The main chat functionality is implemented in the ChatImpl Spring bean. It makes three tools available to the LLM: DocsTool, UiSamplesTool and TrainingsTool. Each tool retrieves information from the vector store according to the LLM's requests.

After retrieving documents from the vector store, each tool filters them using a post-retrieval filtering algorithm and applies a reranking algorithm to the remaining documents. The reranked documents are then passed to the LLM.

The OpenAI API key should be defined in the OPENAI_API_KEY environment variable or otherwise provided in the spring.ai.openai.api-key application property.

Post-retrieval filtering

The retrieved documents are filtered using a set of Groovy scripts that are applied to each document. The filtering is performed using the PostRetrievalProcessor class.

Reranker

Python service for improving search result relevance. It uses a cross-encoder model to calculate the similarity between the question and the document. The similarity is then used to rank the documents.

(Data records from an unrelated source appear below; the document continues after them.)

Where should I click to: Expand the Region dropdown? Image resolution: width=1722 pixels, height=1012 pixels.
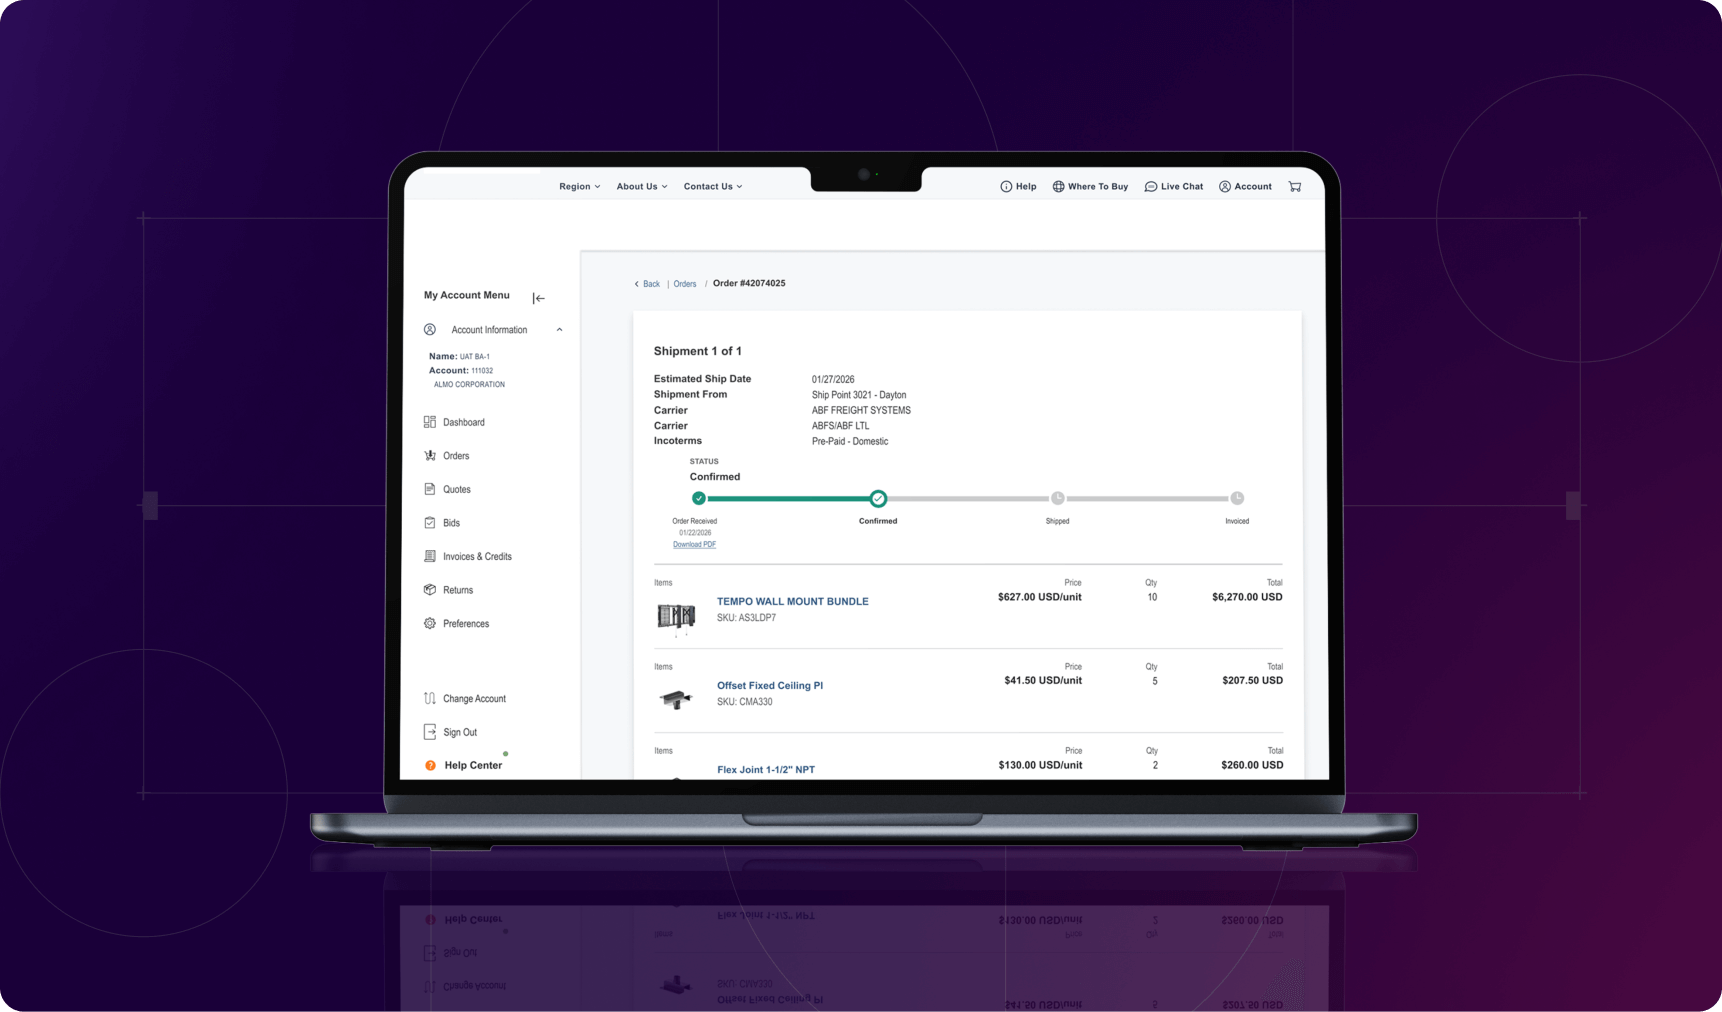[579, 187]
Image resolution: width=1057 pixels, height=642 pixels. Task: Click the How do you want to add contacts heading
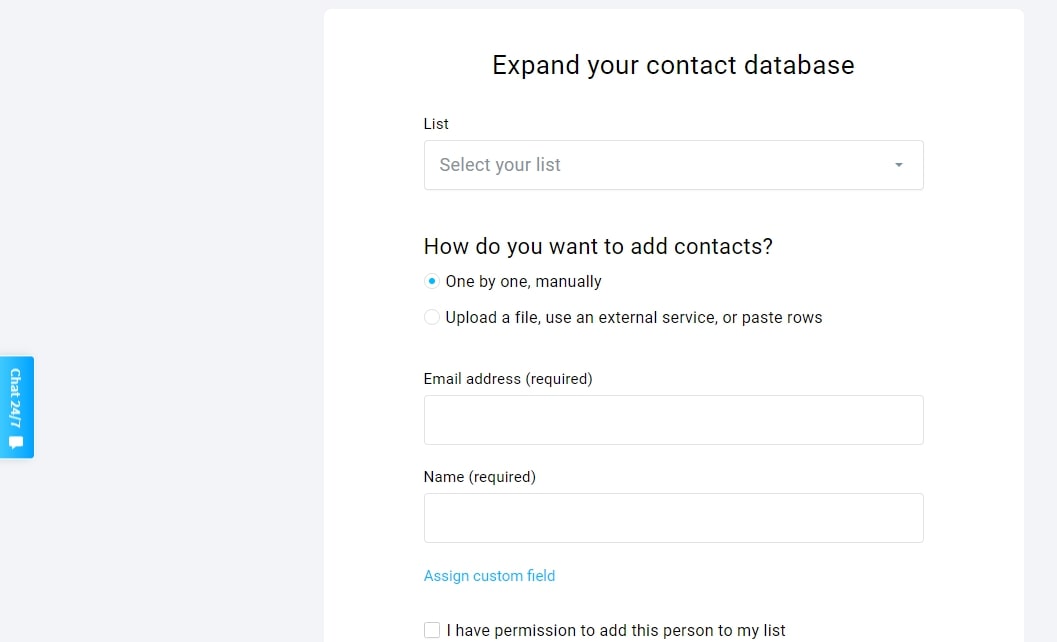[599, 247]
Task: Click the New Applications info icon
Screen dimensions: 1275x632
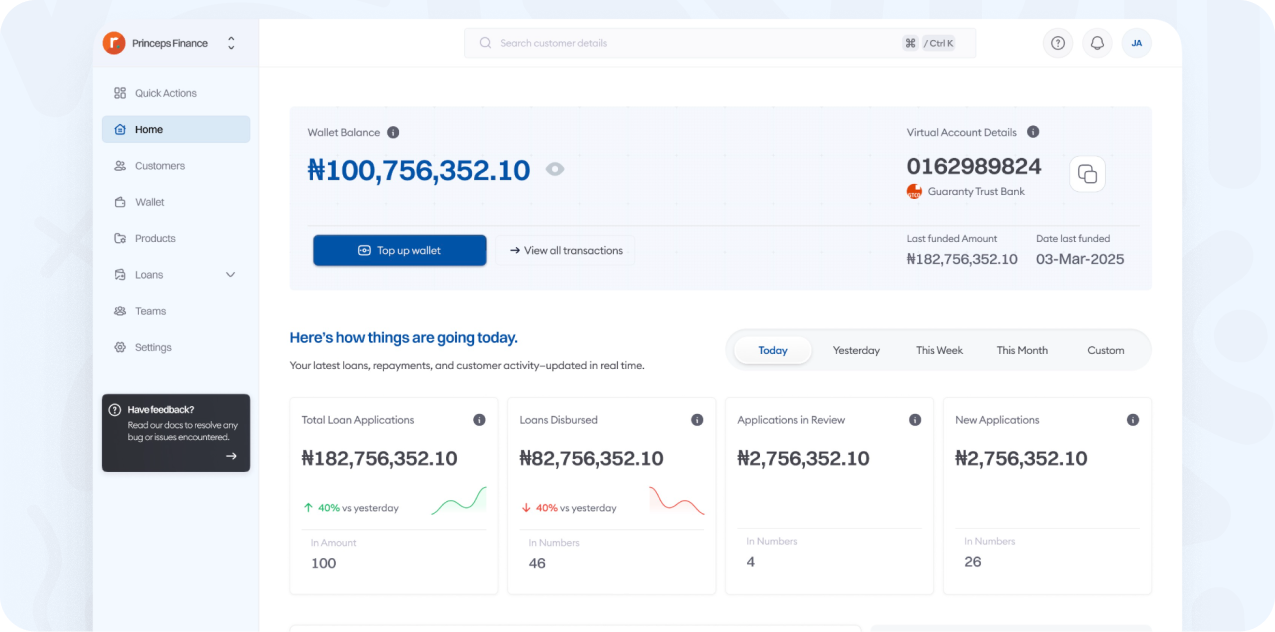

The reranker source code is located in the reranker directory. The connection to the reranker service is specified in the reranker.url application property.

Ingesters

Ingesters are used to import documents into the vector store. The application includes the following ingesters:

  • DocsIngester: loads information from the Jmix documentation. This ingester is configured by the docs.* application properties.
  • UiSamplesIngester: loads information from the Jmix UI Samples online application. This ingester is configured by the uisamples.* application properties.
  • TrainingsIngester: loads information from the Jmix training courses. This ingester is configured by the trainings.* application properties. While the training courses content is not available to the public, you can provide your own set of AsciiDoc files.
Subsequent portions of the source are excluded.